Adding or removing a single child entity invalidates the entire collection cache entry for that parent. Not just the added/removed entry. The entire list.
@Entity
@Table(name = "orders")
@Cacheable
@org.hibernate.annotations.Cache(usage = CacheConcurrencyStrategy.READ_WRITE)
public class Order {
@Id
@GeneratedValue(strategy = GenerationType.IDENTITY)
private Long id;
@OneToMany(mappedBy = "order")
@org.hibernate.annotations.Cache(usage = CacheConcurrencyStrategy.READ_WRITE)
private List<OrderItem> items = new ArrayList<>();
}
@Entity
@Table(name = "order_items")
@Cacheable
@org.hibernate.annotations.Cache(usage = CacheConcurrencyStrategy.READ_WRITE)
public class OrderItem {
@Id
@GeneratedValue(strategy = GenerationType.IDENTITY)
private Long id;
private String productName;
@ManyToOne(fetch = FetchType.LAZY)
@JoinColumn(name = "order_id")
private Order order;
}
The Evidence
// Load order and items - populates both entity and collection cache
Order order = entityManager.find(Order.class, 1L);
order.getItems().size(); // triggers collection load
// Collection cache now contains:
// Key: Order#1.items
// Value: [ItemId:1, ItemId:2, ItemId:3, ItemId:4, ItemId:5]
entityManager.clear();
// Second access - served from cache
Order order2 = entityManager.find(Order.class, 1L);
order2.getItems().size(); // No SQL - collection cache hit, entity cache hit for each item
// Now add a new item in a separate transaction
OrderItem newItem = new OrderItem();
newItem.setProductName("Widget");
newItem.setOrder(order2);
entityManager.persist(newItem);
// ENTIRE collection cache entry for Order#1.items is invalidated
// Next access must reload the full collection from database
With Hibernate statistics:
var stats = sessionFactory.getStatistics();
long hits = stats.getSecondLevelCacheHitCount();
long misses = stats.getSecondLevelCacheMissCount();
long puts = stats.getSecondLevelCachePutCount();
double hitRate = (double) hits / (hits + misses);
// For a collection with frequent child additions: hitRate < 0.1
// For a stable collection: hitRate > 0.95
The Fix
For collections that change frequently, do not cache them.
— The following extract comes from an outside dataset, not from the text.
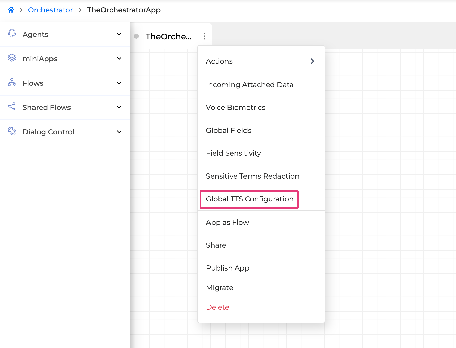Image resolution: width=456 pixels, height=348 pixels.
Task: Expand the Dialog Control chevron
Action: [x=119, y=132]
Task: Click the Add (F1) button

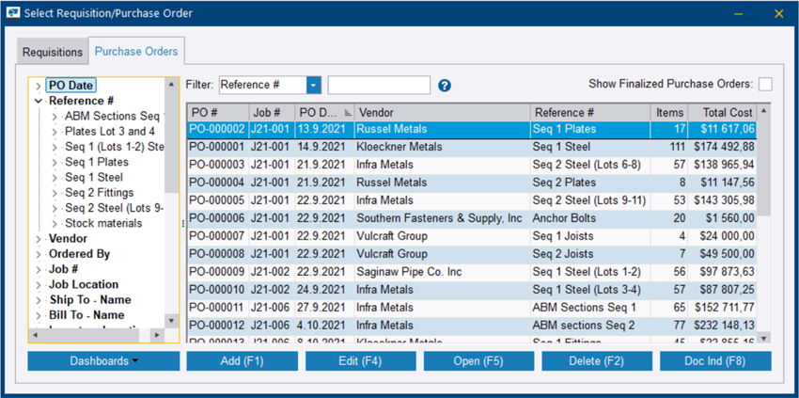Action: click(x=242, y=361)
Query for children explicitly.
// BETTER: Skip collection caching, query explicitly
@Entity
@Table(name = "orders")
@Cacheable
@org.hibernate.annotations.Cache(usage = CacheConcurrencyStrategy.READ_WRITE)
public class Order {
@Id
@GeneratedValue(strategy = GenerationType.IDENTITY)
private Long id;
// No @Cache on the collection
@OneToMany(mappedBy = "order", fetch = FetchType.LAZY)
private List<OrderItem> items = new ArrayList<>();
}
// For read-heavy access, use a cached query or application-level cache
@Repository
public class OrderItemRepository {
@Query("SELECT i FROM OrderItem i WHERE i.order.id = :orderId ORDER BY i.id")
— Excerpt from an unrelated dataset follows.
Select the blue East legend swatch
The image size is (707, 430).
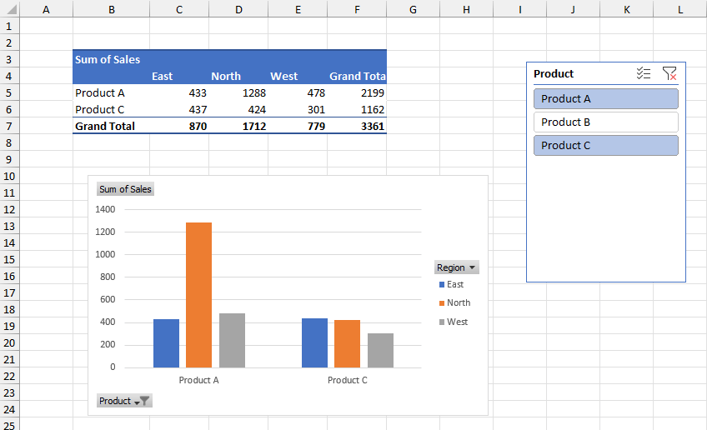click(x=442, y=285)
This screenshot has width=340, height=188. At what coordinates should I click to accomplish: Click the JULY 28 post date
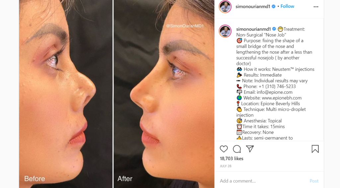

List<OrderItem> findByOrderId(@Param("orderId") Long orderId);
}
For collections that are stable (items rarely added or removed), the collection cache works well. Categories on a product, tags on an article, roles on a user, all change infrequently and benefit from caching.
The Cost Model
Scenario: 10,000 orders, average 8 items per order, 10 item additions per minute across all orders.
With collection cache: Each addition invalidates one collection entry. 10 invalidations per minute, affecting 10 out of 10,000 collections. If those collections are accessed 100 times before the next addition, hit rate is ~99%. This works.
With collection cache, 1,000 additions per minute: 1,000 invalidations per minute. If collections are accessed once every 5 seconds, most accesses see an invalidated entry. Hit rate drops below 50%. The cache is causing harm: lookup in cache (miss), then database query, slower than just querying the database directly.
Without collection cache: One database query per collection access. No invalidation overhead, no memory usage, predictable latency.
The break-even point: if the ratio of reads to writes for a collection exceeds 100:1, the collection cache helps. Below that, it adds overhead without benefit.